Available data Block Start

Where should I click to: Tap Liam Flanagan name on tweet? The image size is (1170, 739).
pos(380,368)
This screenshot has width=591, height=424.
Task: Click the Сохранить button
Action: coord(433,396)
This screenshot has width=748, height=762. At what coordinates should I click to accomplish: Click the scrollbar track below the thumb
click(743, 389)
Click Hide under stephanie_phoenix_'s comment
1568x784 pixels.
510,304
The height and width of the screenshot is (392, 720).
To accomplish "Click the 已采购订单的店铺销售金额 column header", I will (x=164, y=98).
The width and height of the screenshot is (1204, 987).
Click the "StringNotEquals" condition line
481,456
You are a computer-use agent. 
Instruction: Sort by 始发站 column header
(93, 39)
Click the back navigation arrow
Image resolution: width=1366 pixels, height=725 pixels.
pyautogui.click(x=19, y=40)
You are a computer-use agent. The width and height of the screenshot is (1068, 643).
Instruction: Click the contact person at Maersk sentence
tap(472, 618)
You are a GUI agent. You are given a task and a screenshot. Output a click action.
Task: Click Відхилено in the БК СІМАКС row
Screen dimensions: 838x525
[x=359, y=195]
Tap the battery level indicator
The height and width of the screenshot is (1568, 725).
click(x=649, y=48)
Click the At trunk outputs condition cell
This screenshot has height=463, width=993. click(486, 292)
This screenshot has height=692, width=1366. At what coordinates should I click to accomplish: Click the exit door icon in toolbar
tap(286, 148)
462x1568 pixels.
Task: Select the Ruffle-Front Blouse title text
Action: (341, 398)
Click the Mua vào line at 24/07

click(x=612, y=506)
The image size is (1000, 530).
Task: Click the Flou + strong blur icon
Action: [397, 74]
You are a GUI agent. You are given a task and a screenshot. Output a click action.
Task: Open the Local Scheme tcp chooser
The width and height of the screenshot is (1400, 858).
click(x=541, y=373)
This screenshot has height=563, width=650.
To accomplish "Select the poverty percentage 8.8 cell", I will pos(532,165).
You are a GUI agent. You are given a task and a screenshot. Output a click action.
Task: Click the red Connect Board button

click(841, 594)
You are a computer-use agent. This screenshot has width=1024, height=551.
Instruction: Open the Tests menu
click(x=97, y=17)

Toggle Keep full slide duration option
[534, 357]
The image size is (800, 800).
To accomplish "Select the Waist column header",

Available data Block End

> Exercise objective: Return the material above in full, exactly as written.

> Your solution:
Where should I click to: Tap Liam Flanagan name on tweet? The image size is (1170, 739).
pos(380,368)
This screenshot has width=591, height=424.
Task: Click the Сохранить button
Action: coord(433,396)
This screenshot has width=748, height=762. At what coordinates should I click to accomplish: Click the scrollbar track below the thumb
click(743, 389)
Click Hide under stephanie_phoenix_'s comment
1568x784 pixels.
510,304
The height and width of the screenshot is (392, 720).
To accomplish "Click the 已采购订单的店铺销售金额 column header", I will (x=164, y=98).
The width and height of the screenshot is (1204, 987).
Click the "StringNotEquals" condition line
481,456
You are a computer-use agent. 
Instruction: Sort by 始发站 column header
(93, 39)
Click the back navigation arrow
Image resolution: width=1366 pixels, height=725 pixels.
pyautogui.click(x=19, y=40)
You are a computer-use agent. The width and height of the screenshot is (1068, 643).
Instruction: Click the contact person at Maersk sentence
tap(472, 618)
You are a GUI agent. You are given a task and a screenshot. Output a click action.
Task: Click Відхилено in the БК СІМАКС row
Screen dimensions: 838x525
[x=359, y=195]
Tap the battery level indicator
The height and width of the screenshot is (1568, 725).
click(x=649, y=48)
Click the At trunk outputs condition cell
This screenshot has height=463, width=993. click(486, 292)
This screenshot has height=692, width=1366. At what coordinates should I click to accomplish: Click the exit door icon in toolbar
tap(286, 148)
462x1568 pixels.
Task: Select the Ruffle-Front Blouse title text
Action: (341, 398)
Click the Mua vào line at 24/07

click(x=612, y=506)
The image size is (1000, 530).
Task: Click the Flou + strong blur icon
Action: [397, 74]
You are a GUI agent. You are given a task and a screenshot. Output a click action.
Task: Open the Local Scheme tcp chooser
The width and height of the screenshot is (1400, 858).
click(x=541, y=373)
This screenshot has height=563, width=650.
To accomplish "Select the poverty percentage 8.8 cell", I will pos(532,165).
You are a GUI agent. You are given a task and a screenshot. Output a click action.
Task: Click the red Connect Board button

click(841, 594)
You are a computer-use agent. This screenshot has width=1024, height=551.
Instruction: Open the Tests menu
click(x=97, y=17)

Toggle Keep full slide duration option
[534, 357]
The image size is (800, 800).
To accomplish "Select the Waist column header",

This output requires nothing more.